No se
sabe por qué el lago Karagöl, “lago negro”, en el monte Yamanlar de Turquía,
llegó a ser el lugar de la tumba de Tántalo. Tal vez porque sus aguas cubren la
boca de un pavoroso volcán que se abre desde las entrañas del Tártaro. Sea como
sea, Tántalo era un sinvergüenza, decían sus amigos. Veamos. Su padre, Zeus, le
invitó a un banquete de dioses en el Olimpo. Y Tántalo volvió al mundo de los
mortales no sólo con ganas de contarles (para presumir de importante o para
comprarles su estima) los secretos de los dioses que habían cotilleado en la
sobremesa, sino que se trajo en los bolsillos un poco de néctar y de ambrosía.
Ofreció a
su hijo Pélope a los dioses en el banquete con que quiso corresponder a su
anterior invitación (Zeus, después, por medio de las Moiras, le dio una nueva
vida), robó el perro de oro que había guardado a Zeus recién nacido y negó el
hecho.
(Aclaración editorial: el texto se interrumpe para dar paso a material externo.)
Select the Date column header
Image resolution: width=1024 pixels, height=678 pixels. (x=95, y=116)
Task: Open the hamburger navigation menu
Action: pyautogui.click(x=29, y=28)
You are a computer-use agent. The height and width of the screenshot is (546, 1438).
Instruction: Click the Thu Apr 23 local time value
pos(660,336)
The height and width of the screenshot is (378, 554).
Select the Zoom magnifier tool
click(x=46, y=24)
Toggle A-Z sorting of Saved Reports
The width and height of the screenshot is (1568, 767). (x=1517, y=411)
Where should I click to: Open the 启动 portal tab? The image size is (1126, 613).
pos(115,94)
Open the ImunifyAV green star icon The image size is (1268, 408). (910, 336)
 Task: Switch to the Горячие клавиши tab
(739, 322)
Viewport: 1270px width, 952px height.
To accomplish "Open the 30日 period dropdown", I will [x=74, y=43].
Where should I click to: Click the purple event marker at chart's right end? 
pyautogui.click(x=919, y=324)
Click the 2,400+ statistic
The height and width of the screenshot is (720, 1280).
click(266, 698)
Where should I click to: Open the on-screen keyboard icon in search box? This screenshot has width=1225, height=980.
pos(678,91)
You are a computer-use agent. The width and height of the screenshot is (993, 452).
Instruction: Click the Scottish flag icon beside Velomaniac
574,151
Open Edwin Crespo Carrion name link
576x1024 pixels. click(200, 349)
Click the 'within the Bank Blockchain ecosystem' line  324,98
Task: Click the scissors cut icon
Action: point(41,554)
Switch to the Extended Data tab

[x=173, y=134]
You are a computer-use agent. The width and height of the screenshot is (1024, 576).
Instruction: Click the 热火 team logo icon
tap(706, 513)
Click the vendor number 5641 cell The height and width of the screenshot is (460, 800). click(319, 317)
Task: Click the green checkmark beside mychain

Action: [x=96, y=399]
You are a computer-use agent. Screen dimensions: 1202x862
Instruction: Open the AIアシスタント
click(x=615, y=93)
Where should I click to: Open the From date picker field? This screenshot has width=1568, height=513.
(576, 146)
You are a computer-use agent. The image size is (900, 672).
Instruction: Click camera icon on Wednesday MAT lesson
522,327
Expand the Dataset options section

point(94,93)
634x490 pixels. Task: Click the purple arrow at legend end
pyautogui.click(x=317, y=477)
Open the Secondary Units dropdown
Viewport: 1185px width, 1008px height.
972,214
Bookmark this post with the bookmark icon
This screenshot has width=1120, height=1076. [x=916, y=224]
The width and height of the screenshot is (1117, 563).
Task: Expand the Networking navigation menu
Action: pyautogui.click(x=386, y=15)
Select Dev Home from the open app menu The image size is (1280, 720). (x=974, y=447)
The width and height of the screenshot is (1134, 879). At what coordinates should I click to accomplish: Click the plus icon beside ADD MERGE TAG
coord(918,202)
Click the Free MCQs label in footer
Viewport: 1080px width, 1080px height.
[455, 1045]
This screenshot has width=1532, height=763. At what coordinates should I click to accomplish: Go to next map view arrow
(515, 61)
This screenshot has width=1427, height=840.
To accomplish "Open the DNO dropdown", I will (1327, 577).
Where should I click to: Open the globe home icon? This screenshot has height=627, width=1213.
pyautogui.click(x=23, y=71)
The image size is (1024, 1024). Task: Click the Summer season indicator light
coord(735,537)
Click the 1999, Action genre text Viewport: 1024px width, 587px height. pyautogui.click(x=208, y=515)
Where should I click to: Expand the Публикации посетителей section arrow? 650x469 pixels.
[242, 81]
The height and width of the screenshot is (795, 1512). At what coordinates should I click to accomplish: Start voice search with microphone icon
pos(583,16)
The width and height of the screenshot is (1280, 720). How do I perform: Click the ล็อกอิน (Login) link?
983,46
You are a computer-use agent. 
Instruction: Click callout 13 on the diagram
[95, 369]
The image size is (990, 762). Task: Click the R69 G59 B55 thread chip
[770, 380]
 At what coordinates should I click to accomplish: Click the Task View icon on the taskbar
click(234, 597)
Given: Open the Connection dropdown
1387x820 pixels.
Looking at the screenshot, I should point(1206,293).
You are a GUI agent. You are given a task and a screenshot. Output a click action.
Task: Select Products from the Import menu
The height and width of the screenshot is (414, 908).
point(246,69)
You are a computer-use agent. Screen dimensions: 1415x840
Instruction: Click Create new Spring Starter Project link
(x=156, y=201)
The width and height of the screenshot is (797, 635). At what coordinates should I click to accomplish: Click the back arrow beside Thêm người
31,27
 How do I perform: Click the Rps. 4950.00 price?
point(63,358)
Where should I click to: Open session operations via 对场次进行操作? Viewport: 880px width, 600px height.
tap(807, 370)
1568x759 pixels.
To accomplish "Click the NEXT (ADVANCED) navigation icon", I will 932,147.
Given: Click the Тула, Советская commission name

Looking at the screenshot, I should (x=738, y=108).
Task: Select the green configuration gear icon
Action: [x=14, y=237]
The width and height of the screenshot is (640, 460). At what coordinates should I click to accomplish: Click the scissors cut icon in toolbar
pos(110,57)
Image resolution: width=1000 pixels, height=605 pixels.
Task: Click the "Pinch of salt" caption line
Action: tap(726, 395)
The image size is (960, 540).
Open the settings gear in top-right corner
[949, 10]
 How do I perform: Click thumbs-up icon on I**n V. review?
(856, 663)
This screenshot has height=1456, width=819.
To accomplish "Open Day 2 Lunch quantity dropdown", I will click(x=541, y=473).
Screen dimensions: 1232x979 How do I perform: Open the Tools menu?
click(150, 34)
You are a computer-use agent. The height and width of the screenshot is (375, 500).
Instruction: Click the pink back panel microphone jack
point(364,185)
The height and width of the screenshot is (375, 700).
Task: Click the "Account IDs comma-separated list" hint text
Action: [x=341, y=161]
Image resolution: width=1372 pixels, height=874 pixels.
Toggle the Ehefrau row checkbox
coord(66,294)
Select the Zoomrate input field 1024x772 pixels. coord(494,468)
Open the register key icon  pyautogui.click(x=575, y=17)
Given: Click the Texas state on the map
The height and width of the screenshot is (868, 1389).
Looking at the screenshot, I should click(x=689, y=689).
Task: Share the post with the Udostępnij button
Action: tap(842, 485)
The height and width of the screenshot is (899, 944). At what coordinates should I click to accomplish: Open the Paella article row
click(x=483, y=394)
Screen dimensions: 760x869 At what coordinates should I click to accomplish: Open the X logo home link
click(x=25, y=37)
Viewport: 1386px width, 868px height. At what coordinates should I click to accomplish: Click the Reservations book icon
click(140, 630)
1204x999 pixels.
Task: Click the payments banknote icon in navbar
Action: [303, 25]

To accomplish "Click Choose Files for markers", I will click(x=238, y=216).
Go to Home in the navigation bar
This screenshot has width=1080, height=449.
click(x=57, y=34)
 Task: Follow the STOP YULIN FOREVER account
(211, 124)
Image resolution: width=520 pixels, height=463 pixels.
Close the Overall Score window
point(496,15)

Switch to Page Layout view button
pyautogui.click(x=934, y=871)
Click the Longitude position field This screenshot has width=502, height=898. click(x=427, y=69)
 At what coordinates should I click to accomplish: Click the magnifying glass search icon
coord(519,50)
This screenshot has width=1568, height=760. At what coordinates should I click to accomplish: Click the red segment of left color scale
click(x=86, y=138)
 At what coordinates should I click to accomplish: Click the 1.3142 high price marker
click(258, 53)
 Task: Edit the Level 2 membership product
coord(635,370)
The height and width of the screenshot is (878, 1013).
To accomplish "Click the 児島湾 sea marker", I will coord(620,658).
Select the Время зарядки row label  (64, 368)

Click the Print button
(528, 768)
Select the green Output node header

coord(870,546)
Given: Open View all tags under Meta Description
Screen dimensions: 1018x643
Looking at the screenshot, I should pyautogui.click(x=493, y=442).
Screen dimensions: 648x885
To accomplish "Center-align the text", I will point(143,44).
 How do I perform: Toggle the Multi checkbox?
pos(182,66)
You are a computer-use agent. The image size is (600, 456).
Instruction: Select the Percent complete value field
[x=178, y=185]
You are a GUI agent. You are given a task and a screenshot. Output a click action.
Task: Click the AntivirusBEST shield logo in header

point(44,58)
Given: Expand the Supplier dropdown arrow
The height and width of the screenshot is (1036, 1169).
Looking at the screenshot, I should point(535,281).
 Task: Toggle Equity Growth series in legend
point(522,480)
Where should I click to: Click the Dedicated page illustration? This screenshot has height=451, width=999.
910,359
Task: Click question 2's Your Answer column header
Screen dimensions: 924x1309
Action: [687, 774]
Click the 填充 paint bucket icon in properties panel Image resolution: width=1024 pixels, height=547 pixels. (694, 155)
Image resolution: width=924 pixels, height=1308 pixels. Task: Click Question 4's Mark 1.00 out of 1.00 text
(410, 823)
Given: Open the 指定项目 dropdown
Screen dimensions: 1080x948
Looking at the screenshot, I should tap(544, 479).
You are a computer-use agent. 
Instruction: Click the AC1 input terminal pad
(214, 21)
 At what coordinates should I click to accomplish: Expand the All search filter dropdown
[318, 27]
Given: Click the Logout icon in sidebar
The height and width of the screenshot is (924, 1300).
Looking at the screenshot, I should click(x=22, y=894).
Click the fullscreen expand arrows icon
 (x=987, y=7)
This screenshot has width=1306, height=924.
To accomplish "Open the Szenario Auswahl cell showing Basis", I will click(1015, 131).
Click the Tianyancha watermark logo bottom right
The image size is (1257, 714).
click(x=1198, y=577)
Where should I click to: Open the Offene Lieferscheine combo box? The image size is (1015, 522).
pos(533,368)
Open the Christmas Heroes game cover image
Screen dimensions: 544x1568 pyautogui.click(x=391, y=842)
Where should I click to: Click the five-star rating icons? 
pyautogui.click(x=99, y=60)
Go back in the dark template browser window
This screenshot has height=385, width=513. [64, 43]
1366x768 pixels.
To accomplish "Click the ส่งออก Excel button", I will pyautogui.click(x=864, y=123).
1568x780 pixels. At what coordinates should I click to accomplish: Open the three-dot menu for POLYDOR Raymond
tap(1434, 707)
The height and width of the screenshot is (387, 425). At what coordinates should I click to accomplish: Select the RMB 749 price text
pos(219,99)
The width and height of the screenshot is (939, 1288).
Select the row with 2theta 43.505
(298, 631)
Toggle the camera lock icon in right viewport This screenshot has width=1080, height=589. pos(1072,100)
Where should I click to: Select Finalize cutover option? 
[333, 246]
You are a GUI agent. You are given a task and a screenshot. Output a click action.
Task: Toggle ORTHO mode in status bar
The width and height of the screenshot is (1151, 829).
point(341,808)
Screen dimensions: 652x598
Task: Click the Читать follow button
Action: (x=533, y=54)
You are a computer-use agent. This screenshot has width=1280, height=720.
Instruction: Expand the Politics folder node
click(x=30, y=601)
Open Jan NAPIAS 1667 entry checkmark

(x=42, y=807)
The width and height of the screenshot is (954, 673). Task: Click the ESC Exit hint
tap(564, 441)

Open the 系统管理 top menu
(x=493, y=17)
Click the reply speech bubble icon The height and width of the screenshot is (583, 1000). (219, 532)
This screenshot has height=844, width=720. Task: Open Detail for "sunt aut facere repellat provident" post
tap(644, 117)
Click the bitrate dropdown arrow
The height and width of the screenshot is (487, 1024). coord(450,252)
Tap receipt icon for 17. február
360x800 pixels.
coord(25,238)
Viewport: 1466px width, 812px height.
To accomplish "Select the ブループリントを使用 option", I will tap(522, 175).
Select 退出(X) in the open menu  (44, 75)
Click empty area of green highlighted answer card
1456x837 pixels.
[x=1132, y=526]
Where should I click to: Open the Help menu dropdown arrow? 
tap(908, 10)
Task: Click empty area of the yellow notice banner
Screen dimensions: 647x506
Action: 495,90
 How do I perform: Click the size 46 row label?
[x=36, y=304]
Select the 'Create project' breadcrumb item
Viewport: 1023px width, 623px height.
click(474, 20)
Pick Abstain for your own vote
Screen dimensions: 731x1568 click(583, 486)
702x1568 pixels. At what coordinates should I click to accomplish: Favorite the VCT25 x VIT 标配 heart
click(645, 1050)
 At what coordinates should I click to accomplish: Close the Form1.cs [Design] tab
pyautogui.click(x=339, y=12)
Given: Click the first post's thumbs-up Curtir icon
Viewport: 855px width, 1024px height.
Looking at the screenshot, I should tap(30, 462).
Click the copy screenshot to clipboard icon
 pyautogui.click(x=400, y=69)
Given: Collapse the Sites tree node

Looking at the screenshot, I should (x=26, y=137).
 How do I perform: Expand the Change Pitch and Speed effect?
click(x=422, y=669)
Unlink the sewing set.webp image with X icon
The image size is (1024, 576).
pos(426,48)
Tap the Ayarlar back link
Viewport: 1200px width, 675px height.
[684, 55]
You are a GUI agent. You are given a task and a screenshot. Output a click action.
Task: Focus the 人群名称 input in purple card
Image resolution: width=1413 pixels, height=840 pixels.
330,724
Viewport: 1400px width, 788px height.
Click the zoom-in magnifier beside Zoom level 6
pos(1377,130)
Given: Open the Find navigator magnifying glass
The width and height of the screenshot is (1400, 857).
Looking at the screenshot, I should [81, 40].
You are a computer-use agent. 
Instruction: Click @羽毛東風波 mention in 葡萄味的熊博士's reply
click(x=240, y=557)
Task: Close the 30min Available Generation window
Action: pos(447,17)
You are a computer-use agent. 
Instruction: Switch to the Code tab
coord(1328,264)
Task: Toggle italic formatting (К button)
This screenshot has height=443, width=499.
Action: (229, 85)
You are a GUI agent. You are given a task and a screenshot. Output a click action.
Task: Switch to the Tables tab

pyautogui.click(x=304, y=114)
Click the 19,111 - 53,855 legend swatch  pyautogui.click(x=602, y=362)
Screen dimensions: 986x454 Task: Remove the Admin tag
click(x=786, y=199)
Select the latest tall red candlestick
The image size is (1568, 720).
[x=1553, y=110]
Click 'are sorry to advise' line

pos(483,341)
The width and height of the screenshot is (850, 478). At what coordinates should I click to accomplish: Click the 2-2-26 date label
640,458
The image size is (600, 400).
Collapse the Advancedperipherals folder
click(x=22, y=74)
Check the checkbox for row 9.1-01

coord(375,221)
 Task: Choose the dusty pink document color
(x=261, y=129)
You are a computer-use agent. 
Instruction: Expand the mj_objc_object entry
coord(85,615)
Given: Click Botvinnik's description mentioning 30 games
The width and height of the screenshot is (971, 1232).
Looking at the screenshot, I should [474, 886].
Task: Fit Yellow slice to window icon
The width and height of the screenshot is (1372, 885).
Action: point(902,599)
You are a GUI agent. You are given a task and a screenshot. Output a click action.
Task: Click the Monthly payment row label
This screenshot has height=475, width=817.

Zeus, harto de tanta codicia, lo aplastó con una roca del monte Sípilo y
allí sufre para siempre.
Todos
estos cuentos del pensamiento antiguo pueden servirnos para descubrir en ellos
una crítica a la codicia que alimentan los que creen que, queriendo tener más y
más…, e intentando lograrlo, pueden
llegar a ser felices.
La
Cuaresma que los cristianos guardan es un ejercicio de limpieza del propio
ánimo de la tendencia humana (y de la urraca) a la avaricia o codicia de tener
y de guardar (los chinos llaman a esa inteligente ave - en chino, naturalmente
- urraca feliz), y de ese modo
olvidar que ser vale más que saber y mucho más que tener.
No debemos atender sólo a las
prácticas conocidas de este tiempo especial, sino que debemos responder, en
este tiempo y en todos los tiempos, a la necesidad profunda de ayunos y
abstinencias de todo lo que nos hace más esclavos, más animales, más egoístas.